_課題 1_
本文のうち「昨今、NetflixやAmazonプライムなど」で始まる段落を、主要な事実を残したまま箇条書きにまとめてください。
_課題 2_
本文によると、本作品で実際に耳が聞こえない俳優が起用されたのはなぜですか。一文から三文で説明してください。
_課題 3_
本文のうち、「2022年にアカデミー賞作品賞を受賞した作品です。」で始まり「の識者からも絶賛されました。」で終わる部分を、一字一句変えずに書き写してください。

_本文_

:::::

年間300本程度の映画作品(洋画がほとんど)を鑑賞している映画好きです◎

アカデミー賞で輝く俳優・女優の姿に感動し、アカデミー賞などの映画賞をもとに映画の魅力を発信しています。

映画『コーダ あいのうた』レビュー・解説(ネタバレ考察) 2022年アカデミー賞作品賞受賞作品!

映画『コーダ あいのうた』は見ましたか?

2022年のアカデミー賞作品賞に輝いた作品で、障がいを持つ家族と向き合いながらも自らの夢を追いかける姿に多くの人が涙をしました。

今回の記事では、映画『コーダ あいのうた』のあらすじ・レビュー・解説を紹介するとともに

  • 聾唖者の世界はどんなものであったのか
  • ルビーにとっての夢とは
  • 自分たちとは違う娘への愛とは

などをポイントに考察をしてきます。

本作品をすでに見た人も、まだ見ていない人にもより作品を深く知るきっかけになったら幸いです。

また、当日のアカデミー賞についても解説していますので、そちらもぜひチェックしてみてください!

それではいきましょう!

目次

概要


出典:映画『Coda あいのうた』公式サイト(https://gaga.ne.jp/coda/)

2022年にアカデミー賞作品賞を受賞した作品です。
フランスの映画『エール!』という作品のリメイクとして制作されました。

「コーダ」と呼ばれる、聾唖者の親を持つが、自らは耳が聞こえる子どもに焦点をあて、家族との関係や自分のやりたいことへの葛藤を抱えた少女の夢を追いかける姿が感動的に描かれています。

実際に耳が聞こえない俳優を起用するなど、リアリティを求めた本作品は、世界中に感動と希望を届け、多くの識者からも絶賛されました。

私も感動して、涙しました

昨今、NetflixやAmazonプライムなどの配信サービスが注目を集めていますが、本作品の配給権はApple TV+が獲得し、配信サービス初のアカデミー賞作品賞受賞となり、快挙を成し遂げた作品でもあります。

:::::

_資料_
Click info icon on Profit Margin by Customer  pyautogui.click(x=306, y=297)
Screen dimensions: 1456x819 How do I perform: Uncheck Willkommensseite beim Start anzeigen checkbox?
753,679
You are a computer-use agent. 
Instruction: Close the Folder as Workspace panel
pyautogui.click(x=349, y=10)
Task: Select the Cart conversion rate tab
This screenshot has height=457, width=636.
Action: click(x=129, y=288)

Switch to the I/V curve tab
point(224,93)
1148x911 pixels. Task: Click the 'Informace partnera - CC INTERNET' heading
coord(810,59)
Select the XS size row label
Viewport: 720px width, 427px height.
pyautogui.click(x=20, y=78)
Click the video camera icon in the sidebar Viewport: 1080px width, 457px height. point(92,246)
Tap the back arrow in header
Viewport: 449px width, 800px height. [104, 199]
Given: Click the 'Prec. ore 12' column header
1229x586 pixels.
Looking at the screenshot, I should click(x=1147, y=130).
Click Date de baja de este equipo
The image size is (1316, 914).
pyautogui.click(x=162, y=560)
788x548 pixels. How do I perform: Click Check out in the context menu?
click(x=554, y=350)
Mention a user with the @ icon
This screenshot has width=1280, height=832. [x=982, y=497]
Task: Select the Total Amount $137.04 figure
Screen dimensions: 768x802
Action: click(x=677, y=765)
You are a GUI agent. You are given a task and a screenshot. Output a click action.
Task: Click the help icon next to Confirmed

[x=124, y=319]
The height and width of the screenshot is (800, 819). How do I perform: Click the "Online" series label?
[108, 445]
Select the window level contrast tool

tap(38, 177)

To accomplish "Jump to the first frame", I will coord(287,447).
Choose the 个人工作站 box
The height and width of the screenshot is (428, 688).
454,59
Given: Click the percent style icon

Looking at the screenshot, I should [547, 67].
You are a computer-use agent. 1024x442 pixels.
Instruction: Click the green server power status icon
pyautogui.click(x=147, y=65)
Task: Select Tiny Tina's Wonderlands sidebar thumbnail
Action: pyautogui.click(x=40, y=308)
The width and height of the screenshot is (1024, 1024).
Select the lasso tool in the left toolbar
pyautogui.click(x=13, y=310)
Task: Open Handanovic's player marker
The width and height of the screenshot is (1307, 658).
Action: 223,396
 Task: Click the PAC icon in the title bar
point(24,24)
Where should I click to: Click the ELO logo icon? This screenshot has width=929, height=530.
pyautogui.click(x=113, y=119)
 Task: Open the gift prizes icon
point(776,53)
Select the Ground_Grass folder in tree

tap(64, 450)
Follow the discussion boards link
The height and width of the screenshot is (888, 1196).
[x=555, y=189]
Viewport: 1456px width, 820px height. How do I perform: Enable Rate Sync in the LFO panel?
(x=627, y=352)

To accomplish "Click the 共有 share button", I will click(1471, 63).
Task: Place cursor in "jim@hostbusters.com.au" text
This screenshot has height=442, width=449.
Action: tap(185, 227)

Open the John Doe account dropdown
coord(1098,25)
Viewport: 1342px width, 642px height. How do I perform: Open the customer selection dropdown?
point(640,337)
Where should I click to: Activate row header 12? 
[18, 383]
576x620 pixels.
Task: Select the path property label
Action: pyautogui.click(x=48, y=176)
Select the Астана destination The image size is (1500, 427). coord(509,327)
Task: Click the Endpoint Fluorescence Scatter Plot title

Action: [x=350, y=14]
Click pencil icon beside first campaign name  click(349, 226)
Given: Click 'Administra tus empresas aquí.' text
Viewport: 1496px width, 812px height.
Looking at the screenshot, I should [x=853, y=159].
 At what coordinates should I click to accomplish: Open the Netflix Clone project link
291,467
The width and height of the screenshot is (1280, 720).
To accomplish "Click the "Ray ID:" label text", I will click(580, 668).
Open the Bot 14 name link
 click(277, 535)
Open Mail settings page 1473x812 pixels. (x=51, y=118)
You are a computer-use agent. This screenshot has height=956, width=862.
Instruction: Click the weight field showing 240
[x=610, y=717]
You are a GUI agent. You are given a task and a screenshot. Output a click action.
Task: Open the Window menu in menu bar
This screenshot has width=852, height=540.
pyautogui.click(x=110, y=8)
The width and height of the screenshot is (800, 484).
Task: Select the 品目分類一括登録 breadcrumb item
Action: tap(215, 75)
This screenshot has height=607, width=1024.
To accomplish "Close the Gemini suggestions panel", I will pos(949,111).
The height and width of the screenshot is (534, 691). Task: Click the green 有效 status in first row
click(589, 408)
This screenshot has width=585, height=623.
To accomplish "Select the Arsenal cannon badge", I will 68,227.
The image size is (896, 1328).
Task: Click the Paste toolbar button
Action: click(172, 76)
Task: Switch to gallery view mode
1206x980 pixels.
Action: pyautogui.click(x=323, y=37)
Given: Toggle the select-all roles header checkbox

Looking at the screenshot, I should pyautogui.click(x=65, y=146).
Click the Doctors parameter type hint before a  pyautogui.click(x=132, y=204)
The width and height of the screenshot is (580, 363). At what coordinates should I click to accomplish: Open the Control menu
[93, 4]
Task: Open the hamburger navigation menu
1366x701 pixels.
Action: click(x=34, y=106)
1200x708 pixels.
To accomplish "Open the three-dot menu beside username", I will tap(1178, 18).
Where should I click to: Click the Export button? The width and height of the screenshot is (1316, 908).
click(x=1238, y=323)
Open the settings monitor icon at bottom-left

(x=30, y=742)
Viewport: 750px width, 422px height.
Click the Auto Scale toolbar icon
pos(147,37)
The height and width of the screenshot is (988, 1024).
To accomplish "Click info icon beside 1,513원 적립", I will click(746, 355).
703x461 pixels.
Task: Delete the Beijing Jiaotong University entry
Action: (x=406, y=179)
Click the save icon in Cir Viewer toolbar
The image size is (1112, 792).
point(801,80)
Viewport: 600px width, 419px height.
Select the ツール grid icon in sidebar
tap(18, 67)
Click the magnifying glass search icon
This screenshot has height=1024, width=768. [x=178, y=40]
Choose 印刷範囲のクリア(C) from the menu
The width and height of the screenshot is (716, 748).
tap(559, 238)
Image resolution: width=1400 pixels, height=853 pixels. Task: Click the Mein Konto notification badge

:::::

_解答 1_
- NetflixやAmazonプライムなどの配信サービスが注目を集めている。
- 本作品の配給権はApple TV+が獲得した。
- 配信サービスとして初のアカデミー賞作品賞受賞となり、快挙を成し遂げた。

_解答 2_
本作品はリアリティを求めて制作されたためです。実際に耳が聞こえない俳優の起用は、その取り組みの一例として挙げられています。

_解答 3_
2022年にアカデミー賞作品賞を受賞した作品です。
フランスの映画『エール!』という作品のリメイクとして制作されました。

「コーダ」と呼ばれる、聾唖者の親を持つが、自らは耳が聞こえる子どもに焦点をあて、家族との関係や自分のやりたいことへの葛藤を抱えた少女の夢を追いかける姿が感動的に描かれています。

実際に耳が聞こえない俳優を起用するなど、リアリティを求めた本作品は、世界中に感動と希望を届け、多くの識者からも絶賛されました。